### Given request
Reproduce the lines below verbatim, keeping every character and line break unchanged.

### Records for this exercise
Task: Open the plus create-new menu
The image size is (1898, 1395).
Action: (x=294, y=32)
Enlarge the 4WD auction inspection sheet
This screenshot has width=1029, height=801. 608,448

### Final result
Task: Open the plus create-new menu
The image size is (1898, 1395).
Action: (x=294, y=32)
Enlarge the 4WD auction inspection sheet
This screenshot has width=1029, height=801. 608,448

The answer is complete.